第十六話・ルコールが選ぶお宝五点セット
「よっしゃ!レンヤに対する質問タイムも無事に終了した所で、
そろそろ地上に出るとしましょうかねぇ♪」
「おい!ちょいと待たんかい、ルコールッ!お前を一緒に連れて行く
条件のお宝さんを忘れとるぞぉぉおっ!」
肝心なお宝の事を忘れて、この部屋をさっさと出て行こうとする
ルコールの肩をガッと掴んで、抗議の言葉を叫声する。
「ああ~はいはい。そうだった、そうだった。それがあたしを一緒に
連れて行くっていう条件だったっけかぁ♪」
レンヤの抗議を聞いたルコールは、これはウッカリといわんばかりに
舌をペロッと小さく出し、アハハとニガ笑いをこぼす。
「うっしゃいっ!そんじゃレンヤ。そこで暫しの間、待っててねぇ~♪
あたしの取って置きのお宝の中で、もっとも選りすぐったお宝を今直ぐ
持って来てあげるからさぁ~~っ♪」
ルコールが俺に向けてウインクをしてビシッと敬礼ポーズを取ると、
奥の部屋に向かって猛ダッシュで駆けて行った。
―――それから数十分後。
「しかしルコールの奴遅いなぁ。一体どこまでお宝を探しに行って
いるんだか......」
待てども待てども全く戻って来ないルコールに、俺が痺れを切らせて
いたその時、
「おっ待たせぇ~レンヤ♪この宝たちがレンヤの為にあたしが
チョイスしてきた、ご自慢のお宝五点セットだよぉ~~っと♪」
部屋の奥からルコールが複数のお宝を抱えて戻って来ると、それを
ドンと俺の目の前のテーブル上に置いた。
「これがルコールのご自慢のお宝たちか......」
どれどれ。
ルコールの奴、一体どんなお宝を持ってきたんだろう?
俺はそれを確認するべく、テーブルに並んでいる五種類のお宝に
目線を向ける。
フムフム。
左端には指輪が二つか。
二つともこれといって特徴のない、どこにでもあるような普通の
指輪っぽいな?
その横に置いてあるのは、これは本か?
見た感じ、かなり年季の入った古びた本だな。
その横にあるのは...ブーツか?
キレイな彩りの羽毛が装飾されていて、女性が好みそうな
デザインのブーツだな。
正直おっさんの俺にこれを履くのは、少々キツイかも。
そして一番右端にある大きな袋、これはなんだろう?
お宝の中ではこれが一番大きいから、ちょっと気になるな。
「どうよ、レンヤ!あたしが選びに選び抜いたお宝の数々はさぁ!
みんな目移りしちゃうでしょう♪」
「ああ、そうだな。

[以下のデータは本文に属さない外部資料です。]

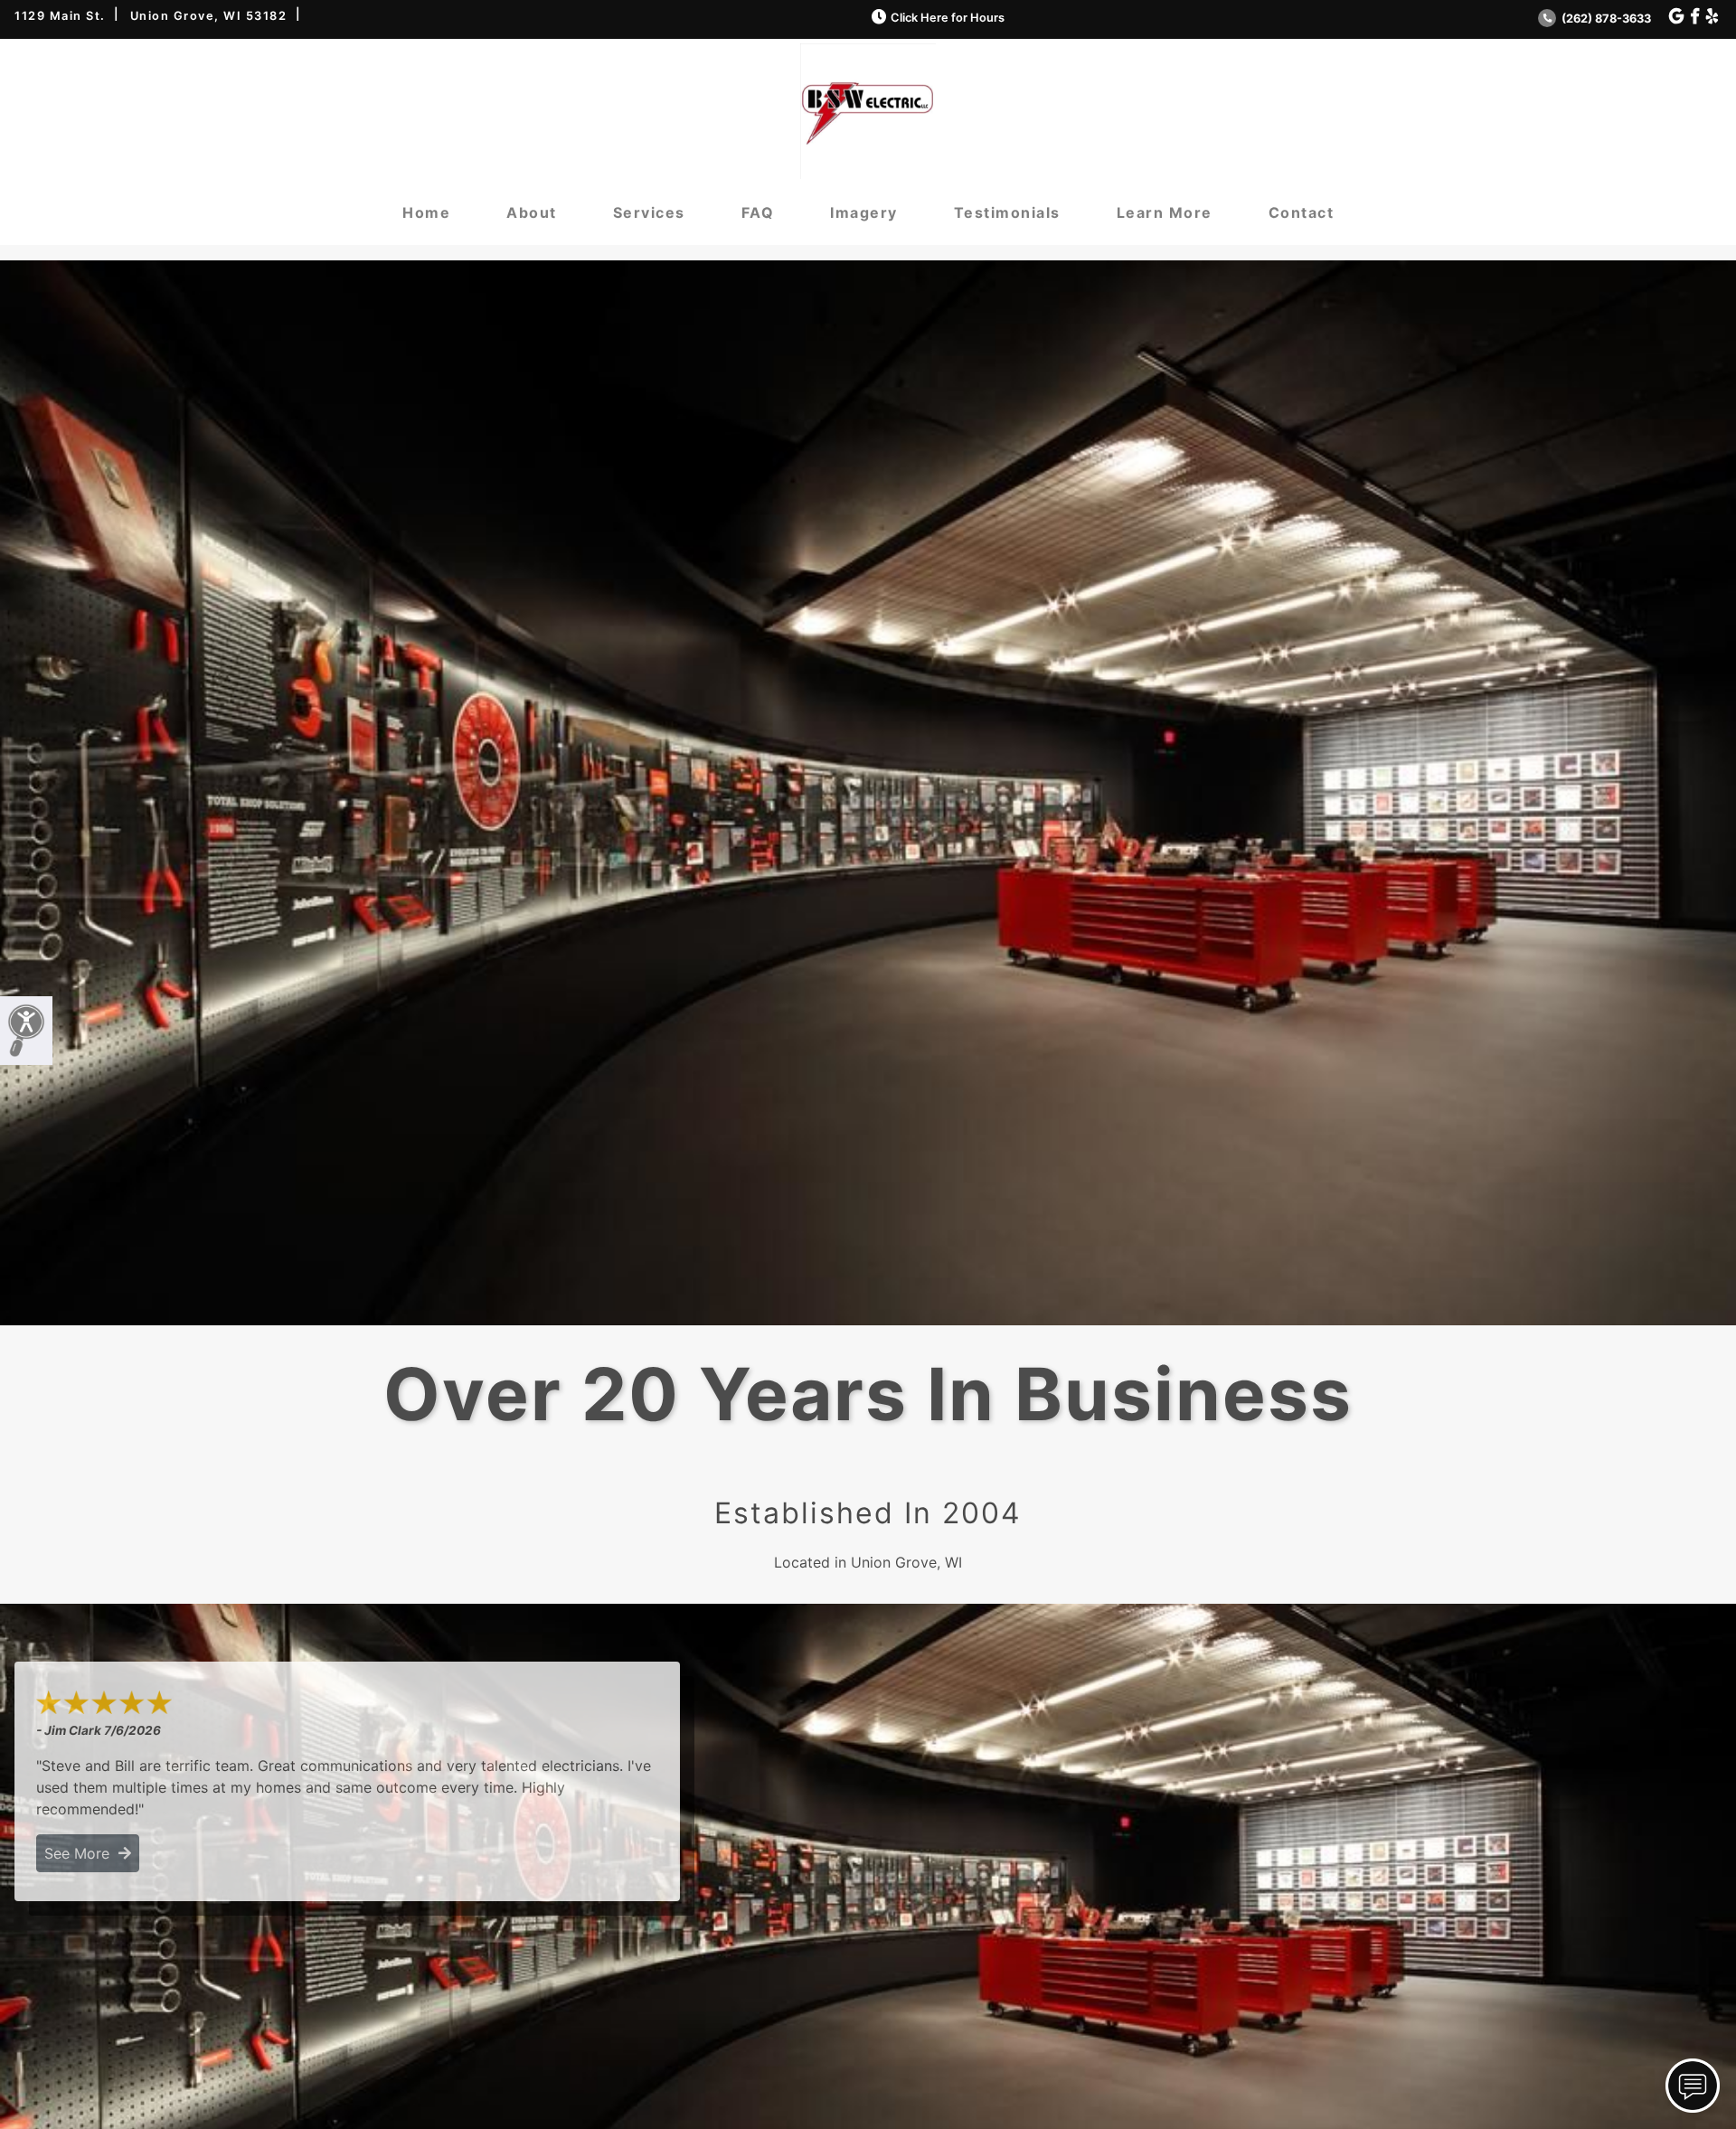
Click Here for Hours (948, 17)
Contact (1302, 212)
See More (81, 1853)
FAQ (758, 212)
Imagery (864, 212)
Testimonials (1007, 212)
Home (426, 212)
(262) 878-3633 (1605, 18)
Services (649, 212)
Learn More (1164, 212)
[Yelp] (1712, 17)
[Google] (1676, 17)
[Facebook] (1695, 17)
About (531, 212)
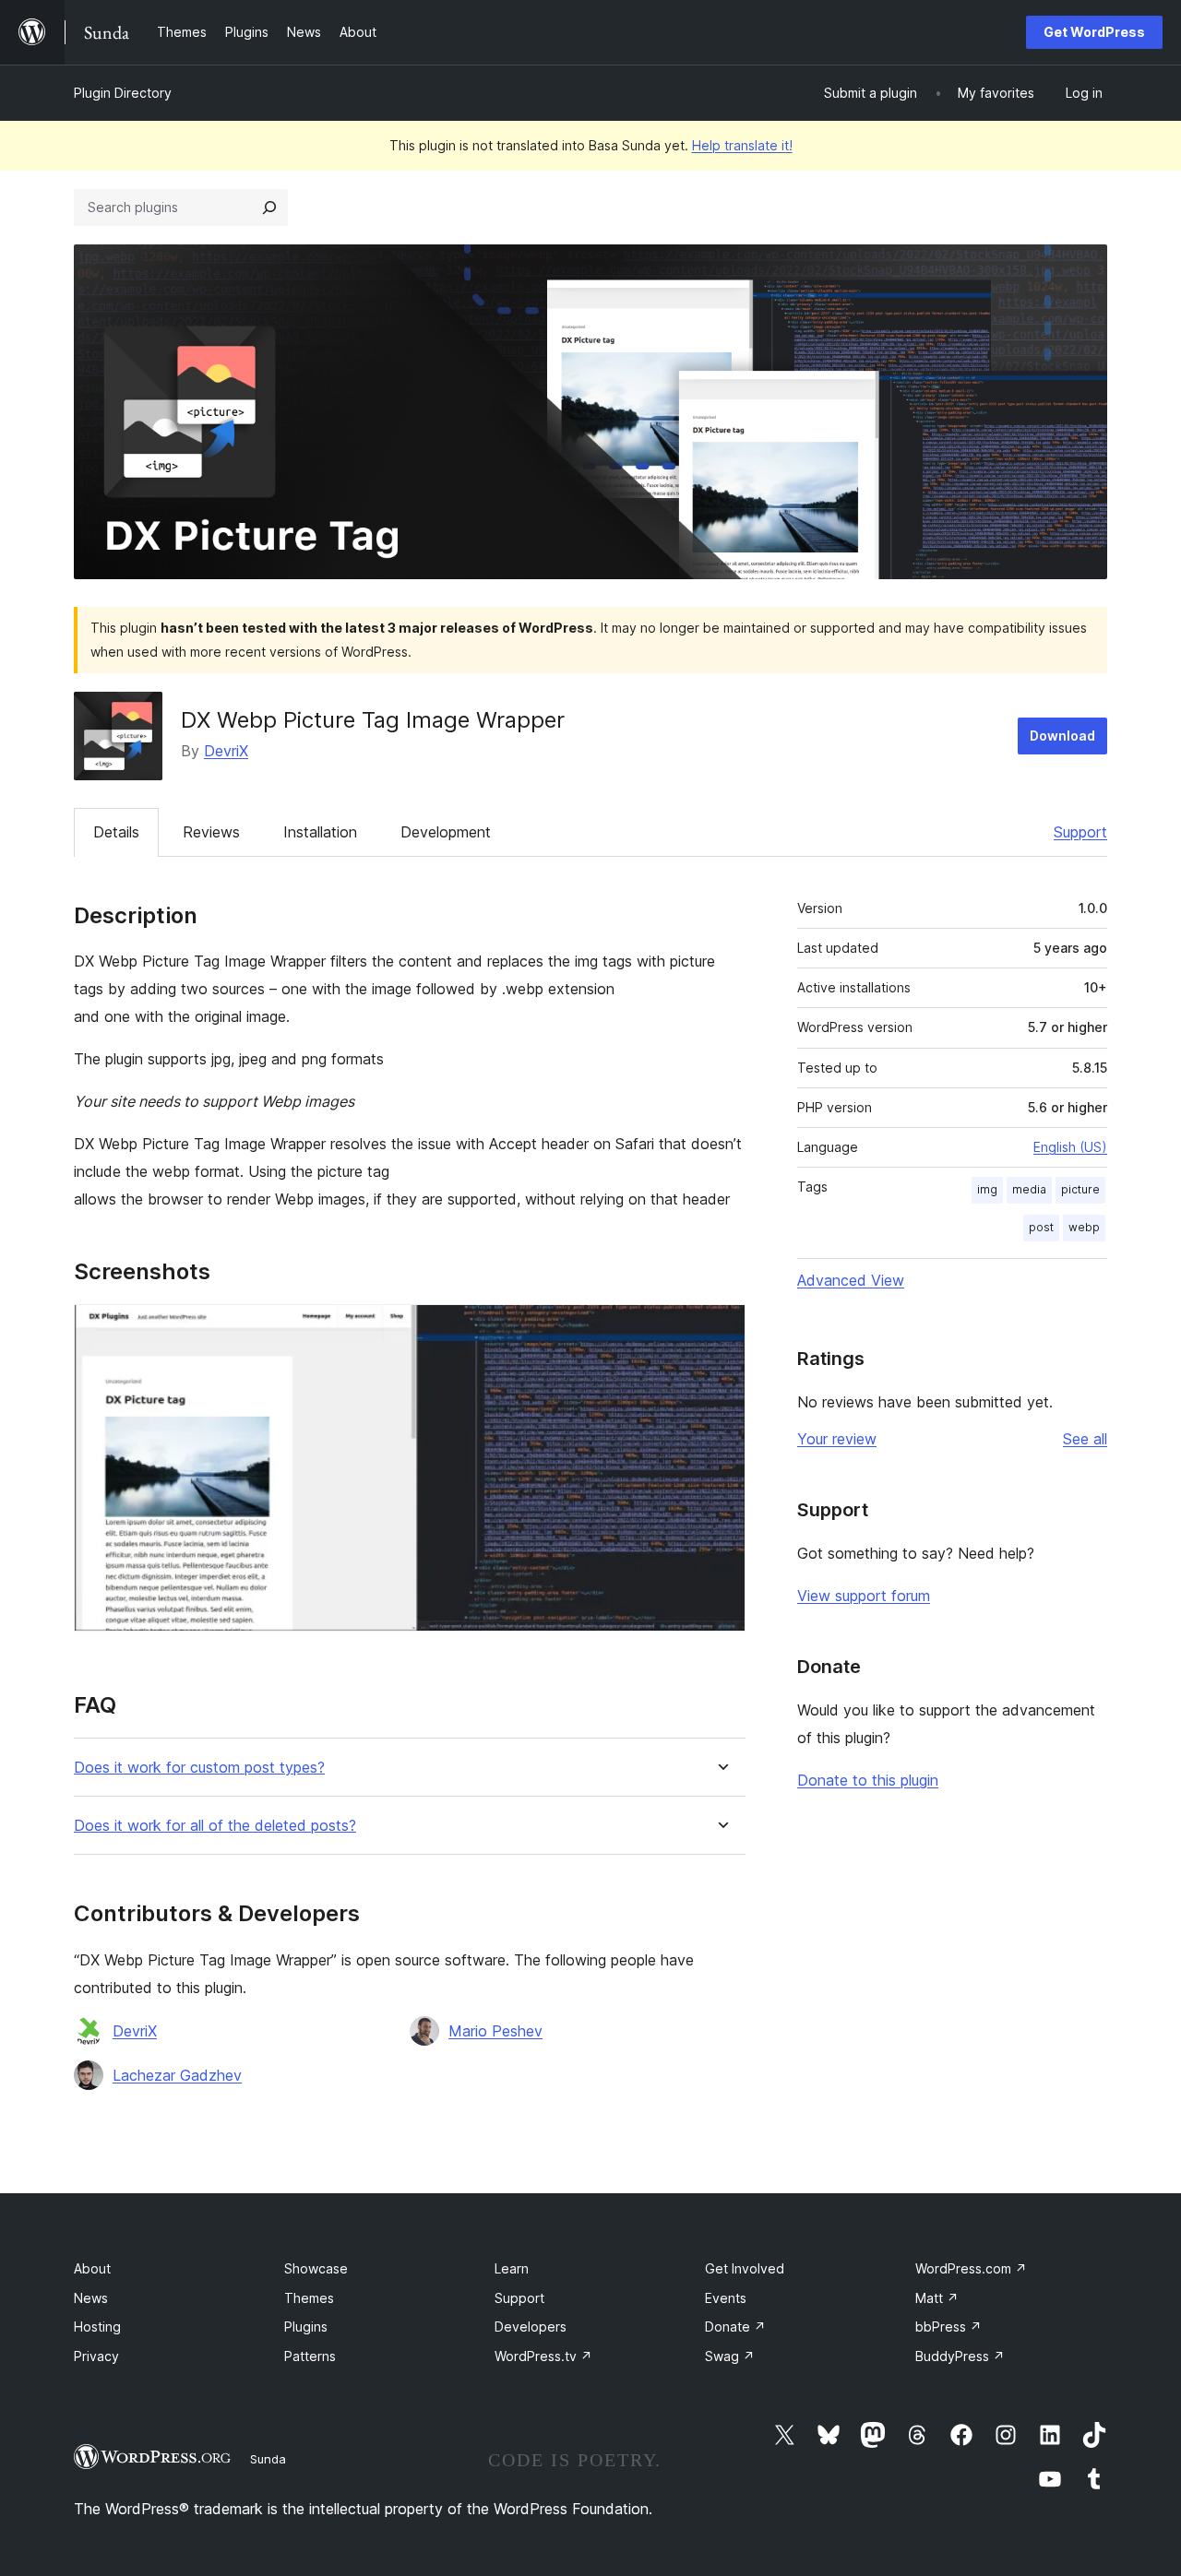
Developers (531, 2326)
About (92, 2268)
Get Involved (744, 2268)
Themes (309, 2298)
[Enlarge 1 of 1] (720, 1329)
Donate (735, 2326)
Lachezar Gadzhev (177, 2075)
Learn (512, 2268)
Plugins (306, 2326)
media (1029, 1189)
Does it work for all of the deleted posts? (215, 1825)
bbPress (948, 2326)
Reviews (211, 832)
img (987, 1189)
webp (1084, 1227)
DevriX (226, 751)
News (91, 2298)
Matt (937, 2298)
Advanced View (850, 1280)
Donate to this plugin (867, 1780)
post (1041, 1227)
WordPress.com (971, 2268)
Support (1080, 832)
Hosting (97, 2326)
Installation (320, 832)
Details (116, 832)
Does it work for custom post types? (199, 1767)
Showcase (316, 2268)
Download (1062, 735)
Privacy (96, 2356)
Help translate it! (742, 145)
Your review (837, 1439)
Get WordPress (1094, 32)
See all (1085, 1439)
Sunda (268, 2458)
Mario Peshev (495, 2031)
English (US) (1070, 1147)
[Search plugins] (269, 207)
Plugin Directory (123, 93)
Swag (730, 2356)
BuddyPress (960, 2356)
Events (725, 2298)
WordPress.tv (543, 2356)
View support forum (863, 1595)
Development (445, 832)
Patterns (310, 2356)
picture (1080, 1189)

そのドヤ顔には少しイラッとくるけど、確かに
どれもこれも凄いお宝の予感がするよ、うん!」
「くふふ♪凄いお宝の予感がするじゃなく、全部凄いお宝なんだよっ!」
レンヤの興味津々な態度に、ルコールが参ったかといわんばかりに
腕を組んでドヤ顔を決める。
そして、
「コホン!では早速、あたしご自慢のお宝たちの名前とその効果を
説明していくね♪まずこの指輪は......」
ルコールが軽く咳払いをすると、テーブルの一番左に置いてある
二つの指輪の内、ひとつ目の名前と効果の説明に入っていく。